Never forget how important Salesforce user adoption is. You should keep the “three inseparable principles” to hand throughout your Salesforce career.
This guide aimed to compile the key takeaways about Salesforce user adoption, from resources that have been published over the years, on our site, from a wide range of perspectives:
- Salesforce user adoption indicates how well the Salesforce Admin (and development teams) have configured and customized Salesforce to fit the organization’s unique needs. This can be split into three aspects: onboarding, tracking, optimization.

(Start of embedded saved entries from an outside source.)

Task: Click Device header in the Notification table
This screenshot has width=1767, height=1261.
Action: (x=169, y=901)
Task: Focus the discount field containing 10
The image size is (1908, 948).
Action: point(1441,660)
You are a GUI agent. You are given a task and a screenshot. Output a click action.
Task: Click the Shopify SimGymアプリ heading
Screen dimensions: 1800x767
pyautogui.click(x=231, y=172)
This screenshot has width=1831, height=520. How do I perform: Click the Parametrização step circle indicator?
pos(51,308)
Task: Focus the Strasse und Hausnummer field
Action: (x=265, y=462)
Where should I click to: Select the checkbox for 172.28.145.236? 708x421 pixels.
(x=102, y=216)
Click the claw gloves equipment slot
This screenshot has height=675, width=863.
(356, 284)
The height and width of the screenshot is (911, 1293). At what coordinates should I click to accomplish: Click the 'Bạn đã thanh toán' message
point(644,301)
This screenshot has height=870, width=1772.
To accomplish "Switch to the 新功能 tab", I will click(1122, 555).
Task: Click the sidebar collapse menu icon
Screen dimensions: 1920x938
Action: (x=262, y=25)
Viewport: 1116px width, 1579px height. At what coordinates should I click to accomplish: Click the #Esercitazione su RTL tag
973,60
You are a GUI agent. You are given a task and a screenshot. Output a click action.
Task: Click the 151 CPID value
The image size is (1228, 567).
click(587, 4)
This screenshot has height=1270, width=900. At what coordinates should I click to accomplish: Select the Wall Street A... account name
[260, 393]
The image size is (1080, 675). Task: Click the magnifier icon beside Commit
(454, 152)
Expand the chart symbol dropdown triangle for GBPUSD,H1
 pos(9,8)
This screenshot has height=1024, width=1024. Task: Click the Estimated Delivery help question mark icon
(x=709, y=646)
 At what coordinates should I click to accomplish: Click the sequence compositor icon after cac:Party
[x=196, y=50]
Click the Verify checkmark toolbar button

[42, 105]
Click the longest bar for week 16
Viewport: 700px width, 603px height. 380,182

- Get user adoption right, and you will increase your Salesforce ROI – user productivity ( automate most time-consuming tasks, less friction, particularly in the Lead and Opportunity lifecycles), accurate reporting, and an allround better customer experience when internal team members are not miscommunicating.
- To measure Salesforce user adoption, you can use Salesforce dashboards. Opt for the pre-built dashboards (available from the AppExchange, for free), or build your own.
- Salesforce adoption strategies are the steps you take to promote user adoption. This would include steps when designing solutions, user onboarding tactics, the tracking in place, and coming full circle, to optimization.
- Out of all teams in an organization, sales teams come up time and time again in the adoption conversation because they tend to be the least tolerant of system inefficiencies (ie. excess steps to complete, too many clicks). Sales would benefit from highly optimized user interfaces, such as sales engagement platforms.